Acciones a realizar:
[a] Transcribe sin cambios el pasaje de la crónica sobre el cacerolazo de San Telmo que empieza con "Los vecinos de San Telmo estaban" y sigue hasta "de seis años.".
[b] Según la crónica sobre el cacerolazo de San Telmo, ¿cuántas personas formaban la columna que salió hacia la Casa Rosada a las 10 de la noche?
[c] Resume en dos oraciones la crónica sobre el cacerolazo de San Telmo.

Los vecinos de San Telmo estaban preocupados por los rumores sobre posibles incidentes. Pero se decidieron y fueron a la Plaza. Quiénes son. Qué dicen. El diálogo entre una manifestante y su hija de seis años.

 Por Laura Vales

“Liberá la esquina. Matá al policía”, dice el graffitti todavía fresco en el cruce de Independencia y Defensa. Pero los carteles que la gente trae al cacerolazo piden otra cosa: “Renuncia de la Corte Suprema”, se lee en uno; “No a los desalojos”, escribieron en otro; “Queremos comedores escolares”, plantean más allá. La diferencia viene a cuento porque el tema de anoche en la protesta de los vecinos de San Telmo fue, precisamente, el de la violencia, el de los infiltrados y el del temor a que en la Plaza de Mayo se desataran incidentes, como finalmente sucedió. La gente se juntó con muchas dudas sobre si era conveniente marchar; la amplia mayoría decidió hacerlo y a las 10 de la noche una columna de más de 500 personas enfiló hacia la Casa Rosada.

Registros de datos:
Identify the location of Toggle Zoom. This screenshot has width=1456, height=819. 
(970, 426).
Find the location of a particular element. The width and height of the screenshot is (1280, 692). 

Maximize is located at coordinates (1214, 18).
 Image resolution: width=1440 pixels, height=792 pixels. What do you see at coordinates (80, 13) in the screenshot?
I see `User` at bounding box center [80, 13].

Respuestas por tarea:
[a]
Los vecinos de San Telmo estaban preocupados por los rumores sobre posibles incidentes. Pero se decidieron y fueron a la Plaza. Quiénes son. Qué dicen. El diálogo entre una manifestante y su hija de seis años.

[b] Más de 500 personas.

[c] Los vecinos de San Telmo se reunieron con dudas por el temor a la violencia, a los infiltrados y a que se desataran incidentes en la Plaza de Mayo, lo que finalmente sucedió. Aun así, la amplia mayoría decidió marchar y a las 10 de la noche una columna de más de 500 personas se dirigió a la Casa Rosada con carteles que pedían, entre otras cosas, la renuncia de la Corte Suprema y comedores escolares.